• [Assignment]
Take each line of the records below that contains the string "legend" and copy it.

(Records shown begins)

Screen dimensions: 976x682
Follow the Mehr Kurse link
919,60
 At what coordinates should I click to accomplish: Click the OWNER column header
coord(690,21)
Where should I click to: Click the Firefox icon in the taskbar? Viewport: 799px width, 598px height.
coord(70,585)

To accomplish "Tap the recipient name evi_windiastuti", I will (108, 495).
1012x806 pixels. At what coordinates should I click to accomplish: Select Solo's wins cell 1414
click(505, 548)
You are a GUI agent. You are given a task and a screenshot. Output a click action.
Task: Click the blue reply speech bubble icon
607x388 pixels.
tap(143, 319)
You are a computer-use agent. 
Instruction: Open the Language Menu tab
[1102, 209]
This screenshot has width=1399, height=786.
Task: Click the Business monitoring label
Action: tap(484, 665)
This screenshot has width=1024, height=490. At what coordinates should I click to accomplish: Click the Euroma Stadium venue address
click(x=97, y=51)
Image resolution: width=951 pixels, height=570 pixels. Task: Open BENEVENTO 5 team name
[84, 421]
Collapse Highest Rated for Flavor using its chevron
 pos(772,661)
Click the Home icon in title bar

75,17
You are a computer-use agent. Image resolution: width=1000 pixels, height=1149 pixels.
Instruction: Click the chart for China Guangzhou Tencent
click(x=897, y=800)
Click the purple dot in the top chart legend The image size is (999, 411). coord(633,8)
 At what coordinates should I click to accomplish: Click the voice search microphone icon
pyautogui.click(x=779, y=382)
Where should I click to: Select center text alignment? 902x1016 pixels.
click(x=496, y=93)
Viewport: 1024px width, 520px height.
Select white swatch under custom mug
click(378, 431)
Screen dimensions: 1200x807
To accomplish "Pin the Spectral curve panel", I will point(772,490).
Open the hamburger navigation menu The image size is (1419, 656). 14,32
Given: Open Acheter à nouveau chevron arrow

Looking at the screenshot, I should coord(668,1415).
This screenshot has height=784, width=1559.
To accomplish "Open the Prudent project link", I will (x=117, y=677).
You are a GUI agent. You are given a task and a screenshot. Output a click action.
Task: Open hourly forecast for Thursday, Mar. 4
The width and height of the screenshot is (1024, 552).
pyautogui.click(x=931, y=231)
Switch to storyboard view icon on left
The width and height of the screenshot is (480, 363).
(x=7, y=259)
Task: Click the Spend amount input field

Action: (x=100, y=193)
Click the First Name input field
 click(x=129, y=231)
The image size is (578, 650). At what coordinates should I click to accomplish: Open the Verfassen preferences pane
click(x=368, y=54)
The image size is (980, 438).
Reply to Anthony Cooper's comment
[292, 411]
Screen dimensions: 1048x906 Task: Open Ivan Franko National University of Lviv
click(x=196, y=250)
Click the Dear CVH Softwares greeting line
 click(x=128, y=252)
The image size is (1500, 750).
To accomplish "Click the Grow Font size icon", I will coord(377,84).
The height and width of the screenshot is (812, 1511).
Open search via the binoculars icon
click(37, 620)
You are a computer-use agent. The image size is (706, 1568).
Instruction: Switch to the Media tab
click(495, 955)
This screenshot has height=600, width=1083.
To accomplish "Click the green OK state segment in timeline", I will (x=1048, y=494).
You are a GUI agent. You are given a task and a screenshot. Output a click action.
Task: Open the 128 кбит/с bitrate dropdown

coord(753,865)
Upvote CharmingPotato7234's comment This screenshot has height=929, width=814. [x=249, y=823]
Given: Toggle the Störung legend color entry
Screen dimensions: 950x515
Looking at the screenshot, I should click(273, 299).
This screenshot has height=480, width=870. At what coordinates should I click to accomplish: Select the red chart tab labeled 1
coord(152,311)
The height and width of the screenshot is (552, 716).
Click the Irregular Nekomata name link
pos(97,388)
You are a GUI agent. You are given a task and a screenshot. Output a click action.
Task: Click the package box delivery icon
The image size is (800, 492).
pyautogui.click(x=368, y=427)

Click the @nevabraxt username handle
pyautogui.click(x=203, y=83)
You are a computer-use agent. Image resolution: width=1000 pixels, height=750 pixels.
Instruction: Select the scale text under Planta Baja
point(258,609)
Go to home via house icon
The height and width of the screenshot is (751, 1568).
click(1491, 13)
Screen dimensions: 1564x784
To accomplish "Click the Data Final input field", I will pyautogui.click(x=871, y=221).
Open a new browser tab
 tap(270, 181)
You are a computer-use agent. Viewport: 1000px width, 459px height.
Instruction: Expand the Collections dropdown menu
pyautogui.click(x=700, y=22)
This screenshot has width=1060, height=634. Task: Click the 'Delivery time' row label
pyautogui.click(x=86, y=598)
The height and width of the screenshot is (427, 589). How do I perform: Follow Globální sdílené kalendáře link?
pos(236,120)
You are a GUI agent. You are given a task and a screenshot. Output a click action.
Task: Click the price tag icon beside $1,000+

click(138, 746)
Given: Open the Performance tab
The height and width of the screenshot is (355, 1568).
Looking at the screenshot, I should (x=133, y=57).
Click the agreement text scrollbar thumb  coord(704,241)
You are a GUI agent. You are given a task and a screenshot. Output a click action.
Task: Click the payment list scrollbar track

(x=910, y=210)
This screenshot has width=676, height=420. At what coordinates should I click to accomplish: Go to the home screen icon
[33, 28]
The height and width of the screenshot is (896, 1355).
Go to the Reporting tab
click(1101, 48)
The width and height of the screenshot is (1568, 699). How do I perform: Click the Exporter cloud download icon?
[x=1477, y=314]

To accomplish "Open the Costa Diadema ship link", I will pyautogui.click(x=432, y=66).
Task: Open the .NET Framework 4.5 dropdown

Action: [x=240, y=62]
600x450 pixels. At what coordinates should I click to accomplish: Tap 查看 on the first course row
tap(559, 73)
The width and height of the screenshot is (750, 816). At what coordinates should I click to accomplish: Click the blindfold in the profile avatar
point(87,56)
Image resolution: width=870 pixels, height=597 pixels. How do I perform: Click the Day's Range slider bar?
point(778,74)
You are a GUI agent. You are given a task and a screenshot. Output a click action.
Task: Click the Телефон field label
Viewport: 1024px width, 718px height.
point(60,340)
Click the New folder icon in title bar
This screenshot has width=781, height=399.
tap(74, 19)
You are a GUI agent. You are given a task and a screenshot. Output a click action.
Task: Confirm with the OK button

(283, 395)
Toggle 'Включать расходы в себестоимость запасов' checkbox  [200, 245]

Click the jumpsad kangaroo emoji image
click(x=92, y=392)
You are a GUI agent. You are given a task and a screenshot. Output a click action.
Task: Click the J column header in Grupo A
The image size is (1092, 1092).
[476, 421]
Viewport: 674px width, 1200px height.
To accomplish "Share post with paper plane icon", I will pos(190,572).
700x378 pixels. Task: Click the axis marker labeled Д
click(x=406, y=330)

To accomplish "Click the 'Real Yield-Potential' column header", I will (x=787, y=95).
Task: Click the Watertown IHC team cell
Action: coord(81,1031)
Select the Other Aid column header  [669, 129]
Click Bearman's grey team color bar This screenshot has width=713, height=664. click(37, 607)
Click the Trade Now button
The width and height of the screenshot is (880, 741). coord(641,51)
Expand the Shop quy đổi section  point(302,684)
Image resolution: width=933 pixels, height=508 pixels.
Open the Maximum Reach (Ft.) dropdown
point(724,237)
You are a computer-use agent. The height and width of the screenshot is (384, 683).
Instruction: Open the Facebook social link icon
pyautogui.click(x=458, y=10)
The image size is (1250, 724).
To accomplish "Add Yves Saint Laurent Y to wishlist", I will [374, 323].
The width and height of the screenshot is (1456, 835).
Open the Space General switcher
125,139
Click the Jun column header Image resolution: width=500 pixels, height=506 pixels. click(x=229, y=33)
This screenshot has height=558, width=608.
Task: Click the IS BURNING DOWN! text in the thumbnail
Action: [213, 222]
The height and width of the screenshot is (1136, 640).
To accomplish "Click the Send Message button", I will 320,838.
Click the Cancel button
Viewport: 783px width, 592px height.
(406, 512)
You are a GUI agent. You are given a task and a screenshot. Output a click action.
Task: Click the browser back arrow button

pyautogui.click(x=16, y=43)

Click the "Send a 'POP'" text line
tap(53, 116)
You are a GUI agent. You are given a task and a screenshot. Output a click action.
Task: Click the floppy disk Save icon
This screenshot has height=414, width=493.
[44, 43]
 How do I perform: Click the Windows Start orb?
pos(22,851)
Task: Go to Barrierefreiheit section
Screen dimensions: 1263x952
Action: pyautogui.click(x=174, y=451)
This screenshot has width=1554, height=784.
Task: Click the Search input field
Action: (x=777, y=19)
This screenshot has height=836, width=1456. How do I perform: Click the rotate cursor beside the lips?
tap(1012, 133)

(Records shown ends)

• [Final answer]
Click the purple dot in the top chart legend The image size is (999, 411). coord(633,8)
Given: Toggle the Störung legend color entry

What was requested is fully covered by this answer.